The 3Viz is sent to all relevant departments. Art department replicates the textures when painting the set, carpentry builds the set that the director devised for the action, wardrobe is looking at the asset costumes, and camera team has a very defined shot-list. Any shots they can’t accomplish practically have already been sent to VFX, who are using the camera animations created in the 3Viz to build those VFX shots. VFX also have the motion capture files, character assets, and anything else for creating VFX shots in post. Publicity are using the assets for creating posters and social media posts to promote the film. Sound department is designing a soundscape based on the 3Viz edit. The composer has already playing to the 3Viz, and his music can be played on set like Morricone’s.
Cameras haven’t even rolled yet, but the film is almost done. During shooting, production can change the lighting on the fly to reflect the 3Viz using LED walls, and other lighting setups were pre-programmed weeks ago. Dailies are passed to the editor, who edits to the same 3Viz edit that he’s supervised for the past few months.
Post-production? What post-production? Clean it up, take a week-long vacation, and release the movie a month after shooting completes. The result is an action vision that is exactly the way the director planned it.
Cabin Fever is a demonstration of the 3Viz process which allows continuity of vision throughout the entire production. 3Viz can be a pre-viz and just stay that way. Only shoot what you need. Mocap for a day, edit for 2 days, and it’s done. Iterate away. But all the assets acquired during pre-viz can be kicked up to production and be worked into the final product.
In the case of Cabin Fever, the 3Viz IS the final product.

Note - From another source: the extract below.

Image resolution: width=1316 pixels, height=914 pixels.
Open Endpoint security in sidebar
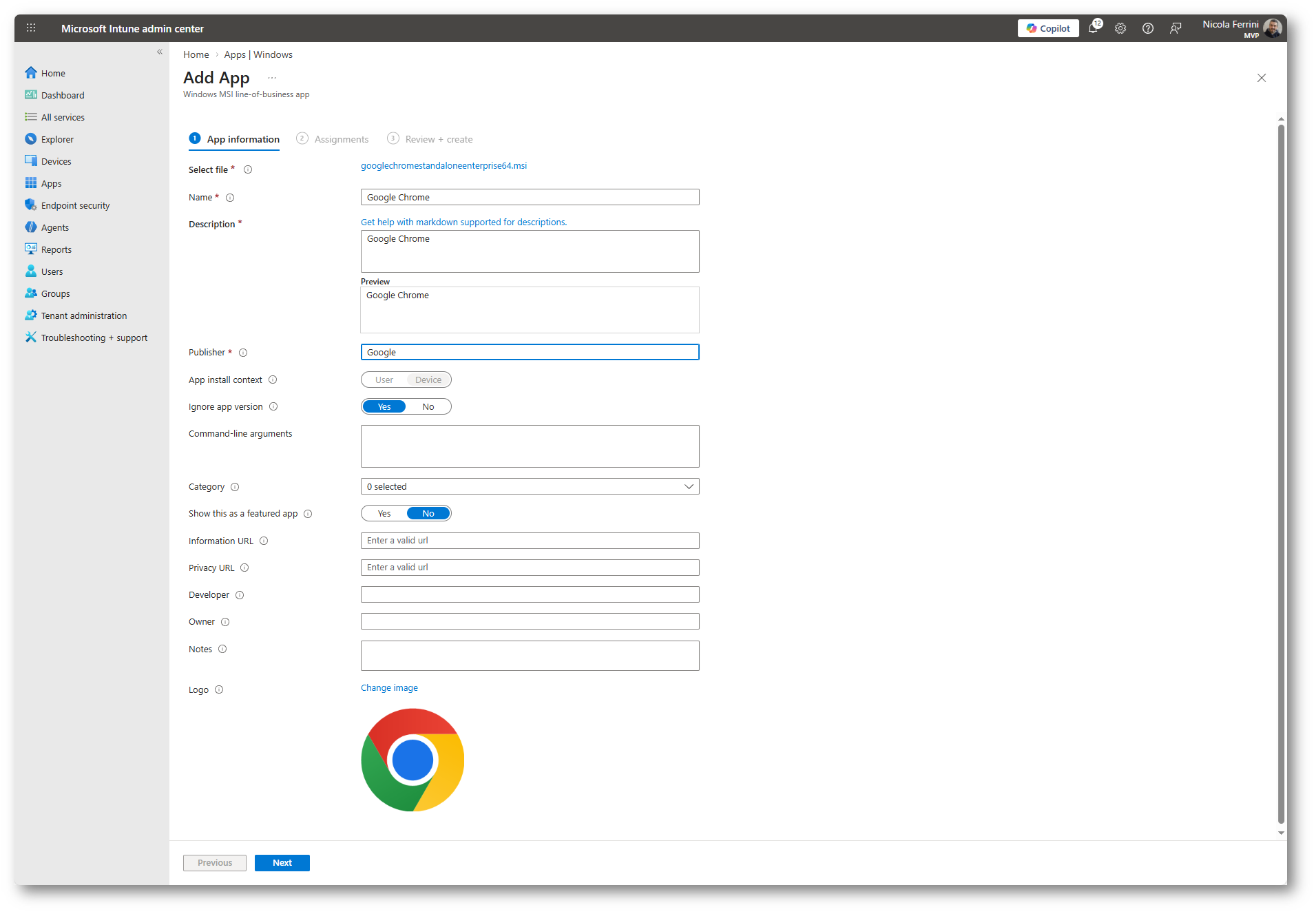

With some facial capture, finger capture, asset creation, additional lighting and all that, we could have made it look as good as a Pixar film, but the action and the comedy, the bread and butter of the project, remain the same through all this. We hope you enjoy the short, but even more we hope you like the process. We cover that at the 5-minute mark.
Email me at eric@superalloyinteractive.com if you’d like more info, or if you wanna give it a shot.
Credits:
WRITTEN & DIRECTED BY ERIC JACOBUS
PRODUCED BY ZAC SWARTOUT
ERIC JACOBUS AS “THE MAN”
DENNIS RUEL AS ZOMBIE, ROBOT, AND “BERNIE”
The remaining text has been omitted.